What is required - Lay out the entries below as a two-column CSV with the columns "instruction" and "location", one row per request, covering everything from the line containing "You are a computer-use" down to the end of the entries. Put each request's text and its answer in a single quoted field with line breaks replaced by spaces, and omit the pictures.

Data on locating visible targets -
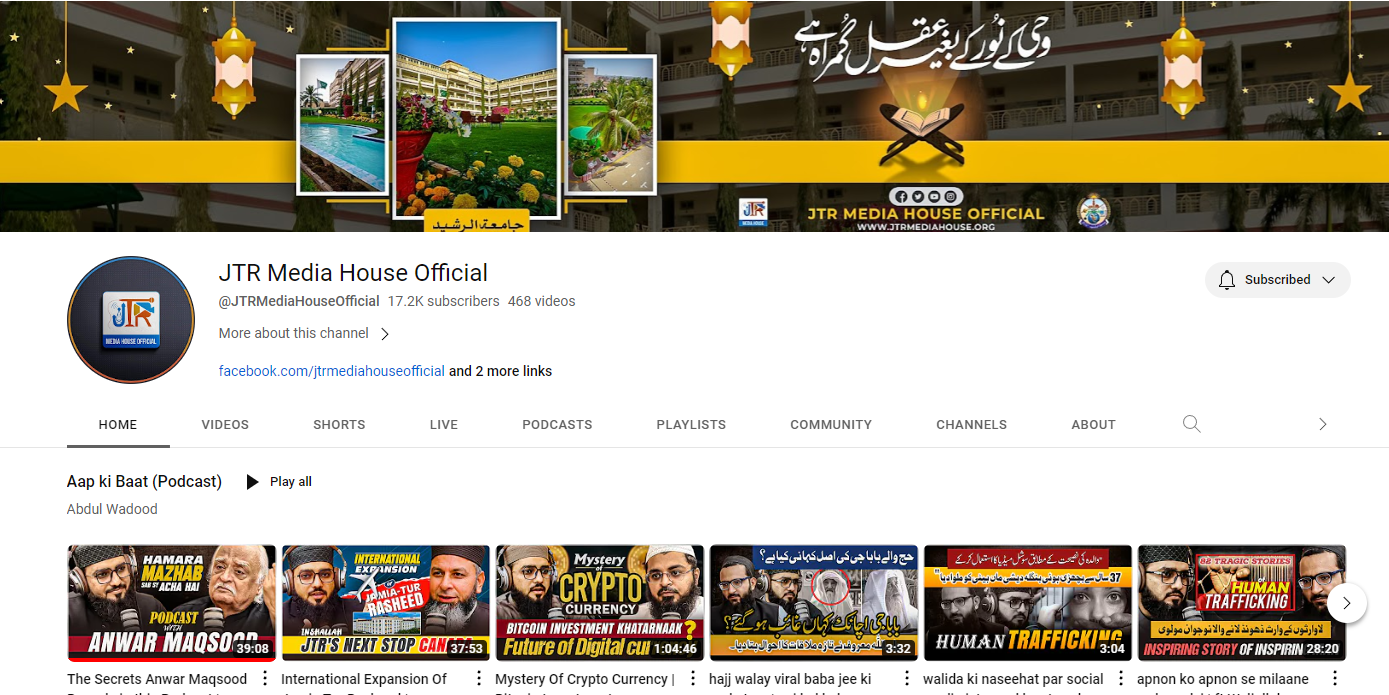Open Mystery of Crypto Currency thumbnail

(x=600, y=603)
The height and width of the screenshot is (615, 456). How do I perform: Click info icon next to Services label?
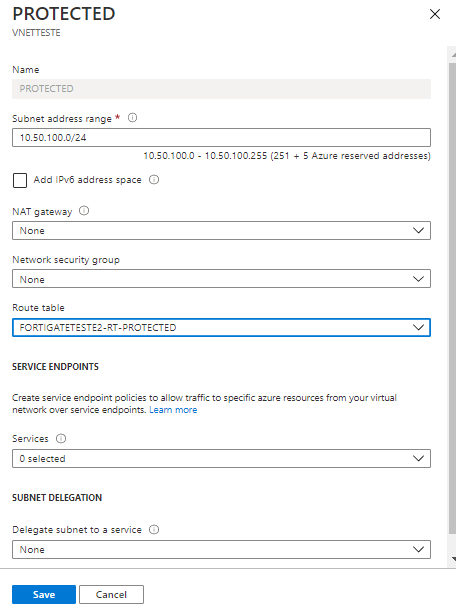click(61, 438)
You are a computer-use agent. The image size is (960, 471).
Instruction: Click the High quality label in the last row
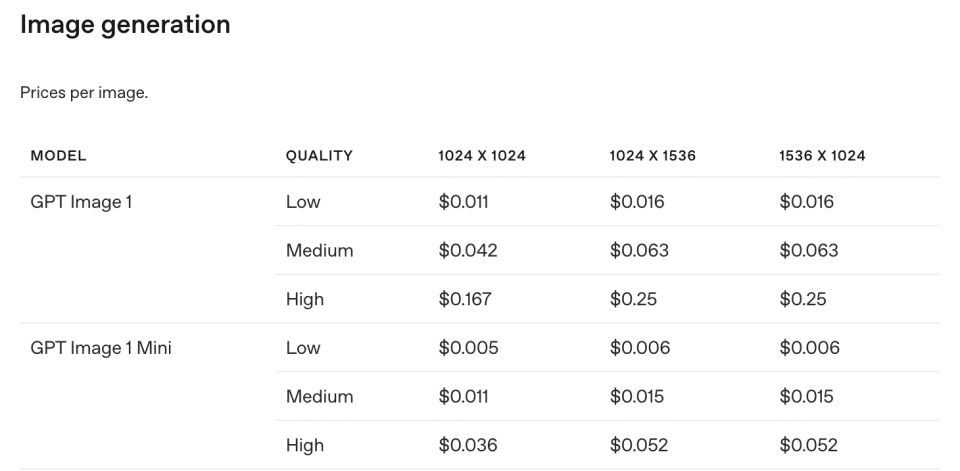coord(305,445)
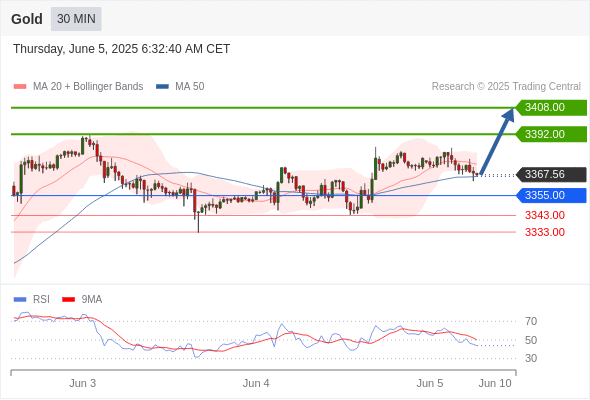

Response -
instruction,location
"You are a computer-use agent. The image size is (960, 471). Instruction: Click the High quality label in the last row","coord(305,445)"